Shoot Type: African & Miscellaneous
South Africa Safari
March 2011 we went to the NWTF banquet in Laramie, WY and ended up bidding on an African Safari. We started getting ready with our Passion and Z7. We bought videos on shot placement, 3D targets for broadheads, new arrows, new broadheads, sights, and then we bought new Helim bows. I was amazed how easy and quiet the Helim was compared to our old bows. We practiced and studied about African animals for months. We tried different arrows, broadheads, and fletchings until we had it perfected.
Finally the day arrived and we were off to South Africa. The flight was quite long, but the trip was well worth it. The first night we took a wildebeast with a complete pass through, the next day I took a gold medal impala which swam across the pond and dropped on the opposite bank. The following day we had the chance to put an injection into a kudu, dropping at 100 yards. Next day we set out for a Gemsbok. We got into the blind and a tiny steenbok came into water.
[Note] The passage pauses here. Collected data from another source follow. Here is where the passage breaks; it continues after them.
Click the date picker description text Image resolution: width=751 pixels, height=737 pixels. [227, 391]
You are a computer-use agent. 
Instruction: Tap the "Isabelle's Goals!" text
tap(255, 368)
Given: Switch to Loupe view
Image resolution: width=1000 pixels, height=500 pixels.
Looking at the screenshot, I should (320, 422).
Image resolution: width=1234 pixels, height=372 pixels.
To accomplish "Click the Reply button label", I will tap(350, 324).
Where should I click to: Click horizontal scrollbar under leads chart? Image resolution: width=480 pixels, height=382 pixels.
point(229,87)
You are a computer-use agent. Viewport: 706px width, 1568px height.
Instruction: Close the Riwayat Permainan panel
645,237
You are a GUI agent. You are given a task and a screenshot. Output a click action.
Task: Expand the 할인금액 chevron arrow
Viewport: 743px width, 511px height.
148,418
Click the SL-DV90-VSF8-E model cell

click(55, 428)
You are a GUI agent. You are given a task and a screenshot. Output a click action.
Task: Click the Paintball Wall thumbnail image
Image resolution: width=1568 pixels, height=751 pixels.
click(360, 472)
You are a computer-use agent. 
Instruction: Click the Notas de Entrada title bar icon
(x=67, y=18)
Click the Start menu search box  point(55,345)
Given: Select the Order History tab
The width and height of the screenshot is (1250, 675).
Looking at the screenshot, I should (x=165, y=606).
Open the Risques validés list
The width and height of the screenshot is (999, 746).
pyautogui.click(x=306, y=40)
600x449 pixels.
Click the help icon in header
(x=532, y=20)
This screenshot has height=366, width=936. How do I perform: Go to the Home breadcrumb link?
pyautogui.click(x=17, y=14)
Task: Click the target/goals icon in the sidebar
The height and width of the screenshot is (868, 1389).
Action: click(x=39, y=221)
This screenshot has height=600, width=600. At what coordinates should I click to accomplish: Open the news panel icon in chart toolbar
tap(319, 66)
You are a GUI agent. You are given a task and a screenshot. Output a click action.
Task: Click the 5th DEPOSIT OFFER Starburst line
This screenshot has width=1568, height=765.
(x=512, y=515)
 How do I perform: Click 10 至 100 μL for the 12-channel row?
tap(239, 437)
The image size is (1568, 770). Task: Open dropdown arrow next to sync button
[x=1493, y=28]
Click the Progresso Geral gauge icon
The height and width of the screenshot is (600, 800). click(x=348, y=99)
He dropped right into our arrow. A little while later the gemsbok walked in and we had a great shot at him also.
Next day was my turn for a blesbok, but he never showed up. We had six nice kudus knocking their horns together and pushing each other around. The cape buffalo came in followed by some warthogs, which got another pass through on the biggest one, but we had to wait for the cape buffalo to leave, since he had his eye on us.
I decided to change to a waterbok, since we could not get the blesbok to come in. We waited all day long on Sunday, and finally Dave was about to take a huge impala, which might have been bigger than mine. Our PH looked out the back side of the blind and said “A Waterbok”. I was up and had an arrow knocked right away, shaking all the time. He came into the pond for a drink and the PH said “Shoot.” I lined up my bow, checked the sights, and released, hitting him in the shoulder crease. He darted out of the pond, through the acacia trees and dropped 75 yards away. My PH said “He’s down, he’s down.” It turned out to be another gold medal animal at 28 1/2 inch horns.
The next day we set off to shoot guinneas and baboons, but we ended up taking a Nyala.
The last day we went out to get a blesbok. We got a tractor ride to our blind. Shortly after we got there, 4 giraffes came in to water and eat the tree tops. You could feel the earth shake when they stepped. They finally left and the blesbok entered in. A few minutes later we were searching for our brown and white faced blesbok.
We had a wonderful trip and are ready to start shooting American animals like antelope and elk.